Washington, D.C. — A new column released today by the Center for American Progress confirms that there is no evidence to suggest that granting Temporary Protected Status (TPS) approximately 20 years ago to certain nationals from El Salvador, Honduras, and Nicaragua increased undocumented immigration to the United States.
Since the TPS was enacted by statute more than 30 years ago, skeptics have expressed concerns that TPS designations might encourage more people to migrate to the United States. However, there is no evidence that TPS designations have acted as a magnet for future irregular migration—and no particular reason to think that they ever would.
Using publicly available data from the U.S. Department of Homeland Security on the annual number of people apprehended by immigration enforcement officials—which distinguish between the country of nationality of those apprehended and serve as a proxy for undocumented immigration—the column detected two important findings:
- There was no immediate post-TPS increase in the number of Nicaraguans, Hondurans, and Salvadorans apprehended by immigration enforcement officials in the years immediately following the granting of TPS for any of these three countries.

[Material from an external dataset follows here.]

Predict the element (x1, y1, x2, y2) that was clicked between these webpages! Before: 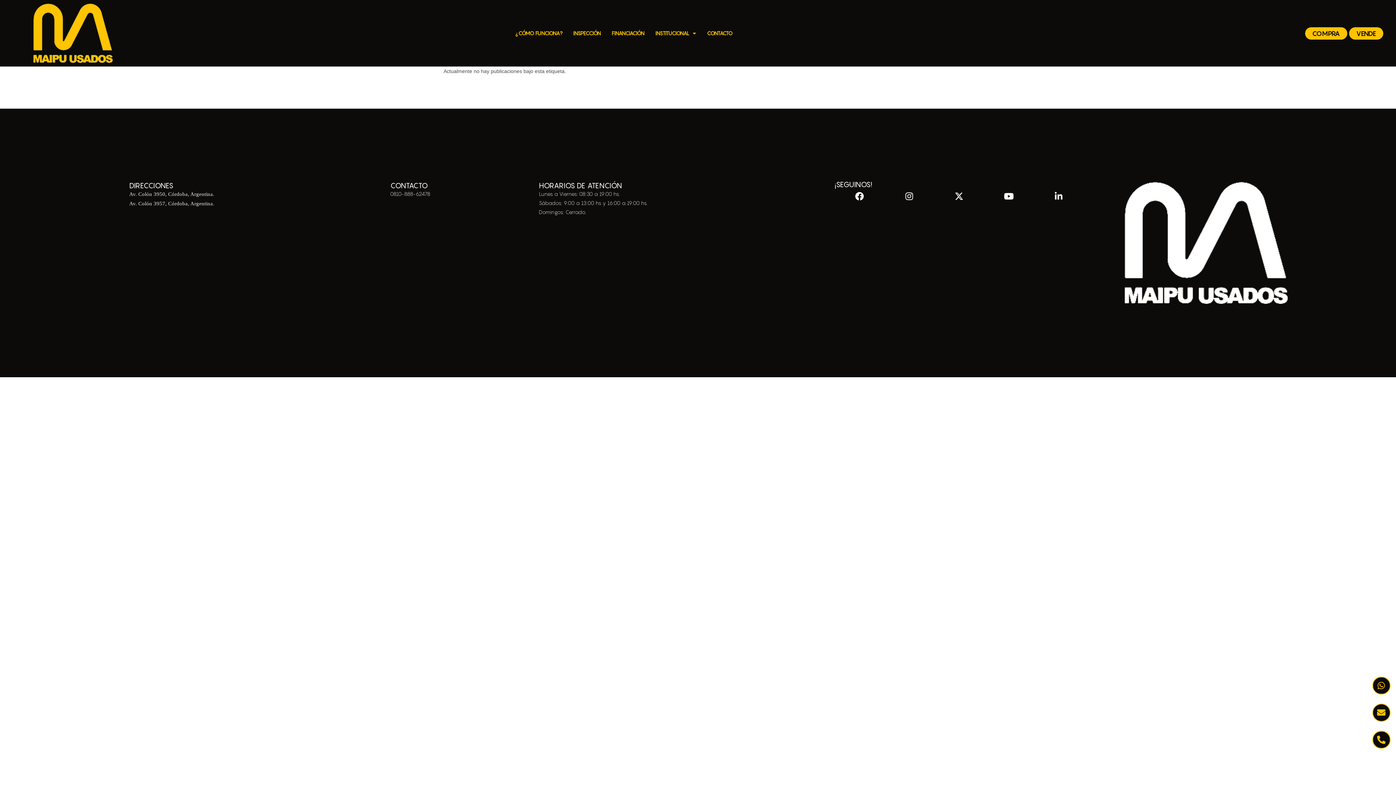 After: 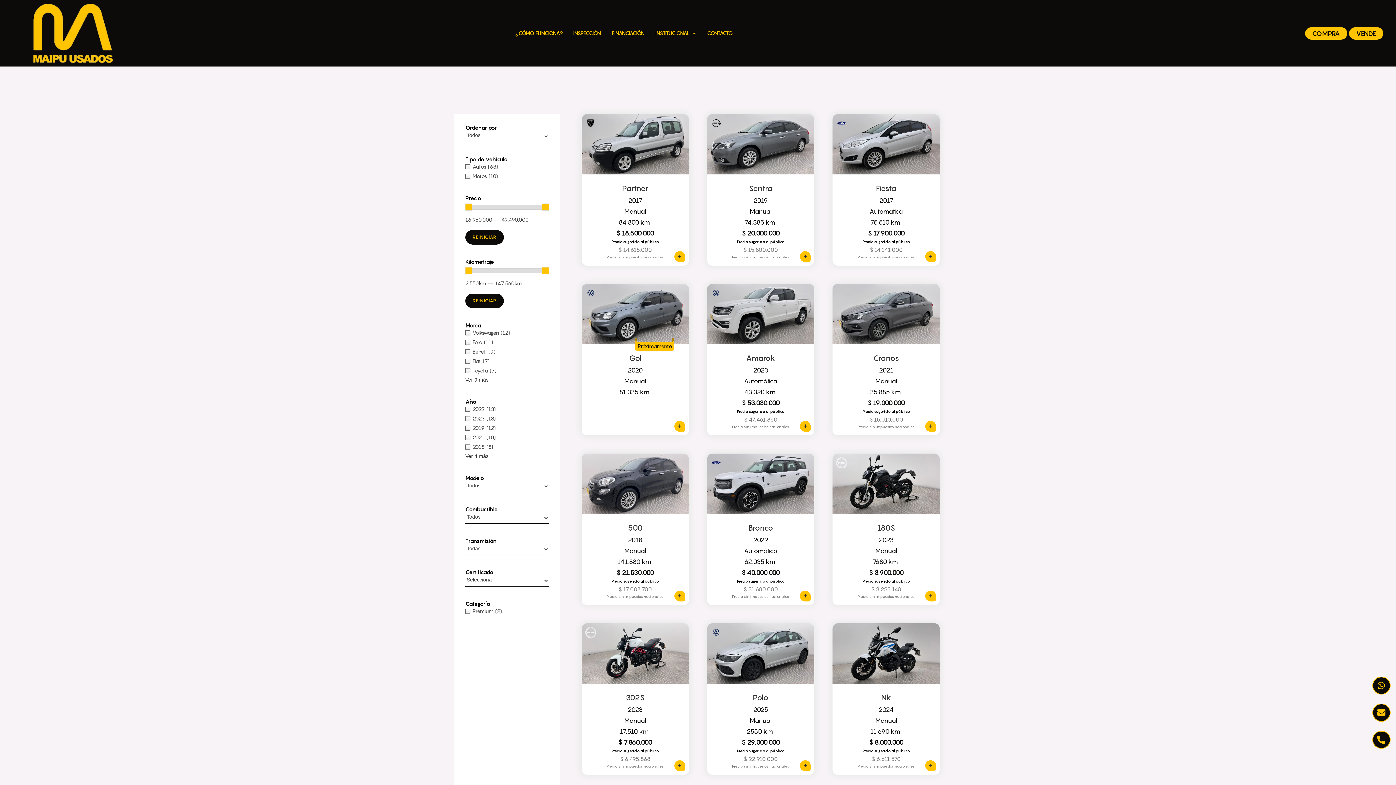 Action: bbox: (1305, 27, 1347, 39) label: COMPRA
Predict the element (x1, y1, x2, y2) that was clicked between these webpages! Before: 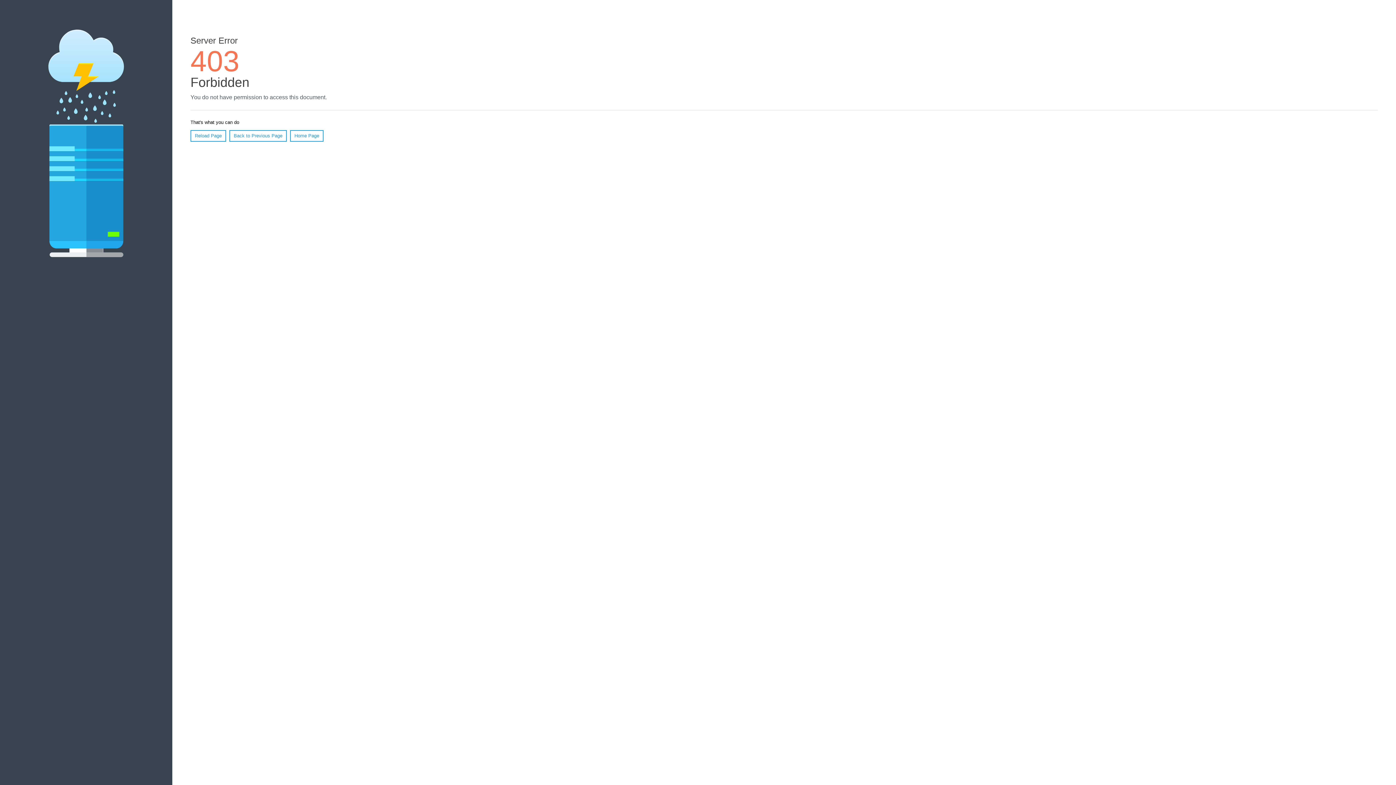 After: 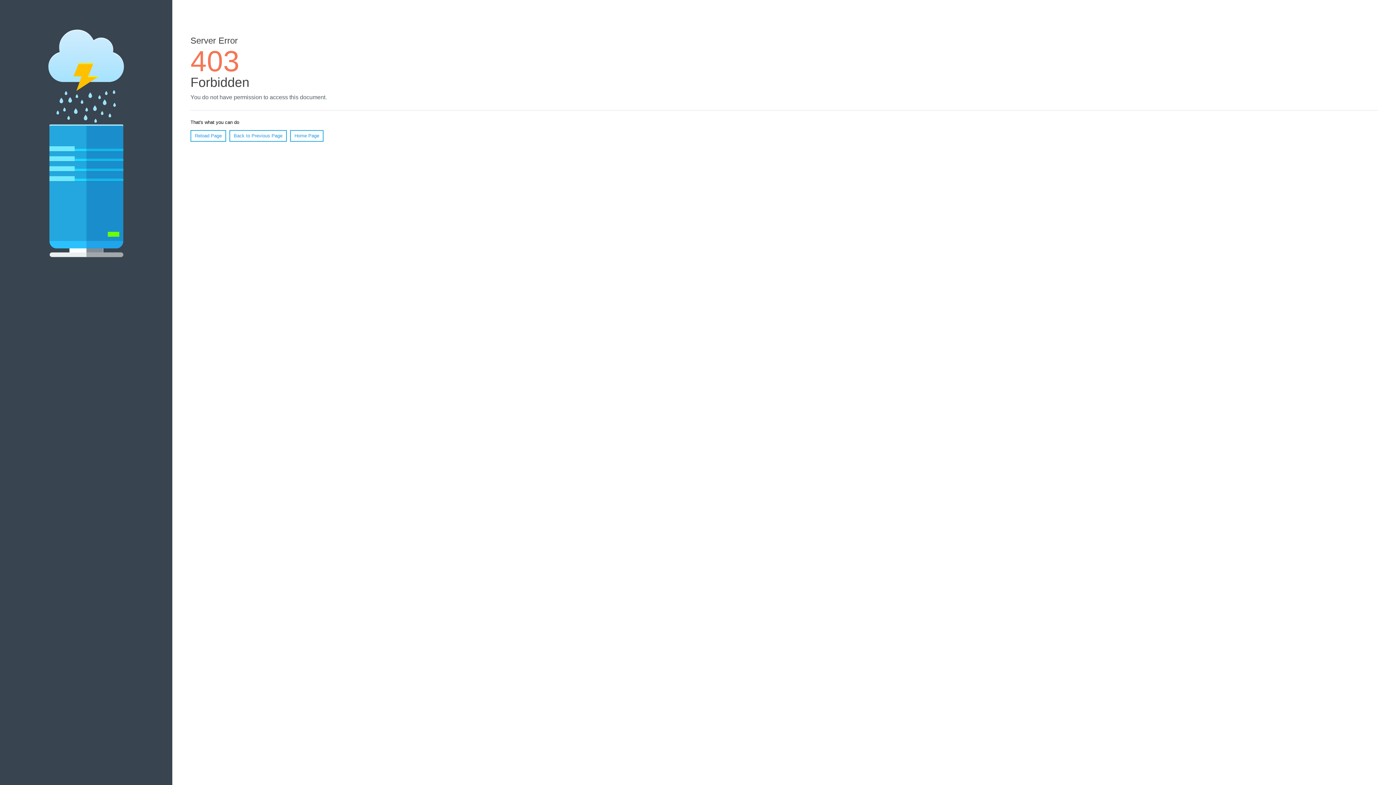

- Trends in apprehensions of citizens from those three countries generally do not statistically significantly differ from trends in the apprehensions of nationals from countries outside of Central America over the approximately 10-year period after the granting of TPS. In other words, there is no evidence of a post-TPS magnet effect over time.
To analyze the data more rigorously, the column analyzes post-TPS trends for Nicaraguans, Hondurans, and Salvadorans using the synthetic control method. Neither the granting of TPS in 1999 to Hondurans and Nicaraguans nor the granting of TPS in 2001 to Salvadorans created a magnet effect for increased irregular migration to the United States from these countries.
“Our analysis shows that neither the granting of TPS in 1999 to Hondurans and Nicaraguans nor the granting of TPS in 2001 to Salvadorans created a magnet effect for increased undocumented immigration,” said Tom K. Wong, senior fellow for Immigration Policy at the Center for American Progress and co-author of the column. “These findings serve as an important reminder that concerns about future irregular migration need not stunt the ability to expand legal protections for those who need it now, especially when these concerns are not supported by the available empirical data.”
“The unprecedented hurricanes that swept through Central American countries in November compounded long-standing problems, including poverty and pervasive food insecurity, and leveled health care systems already beyond capacity as a result of the ongoing pandemic,” said Tom Jawetz, vice president of Immigration Policy at CAP and co-author of the column. “New TPS designations for El Salvador, Honduras, Guatemala, and Honduras can help to promote stability and recovery—consistent with the administration’s overall strategy in the region—and decisions should be based on the statute and sound policy considerations, not fear and anxiety.”
“The United States has been providing temporary humanitarian relief through TPS for years to countries going through extraordinary circumstances including natural disaster and conflict,” said Silva Mathema, associate director of Immigration Policy at the Center for American Progress and co-author of the column. “TPS is an important policy tool to protect those who receive it from removal while giving them an opportunity to get work authorization.”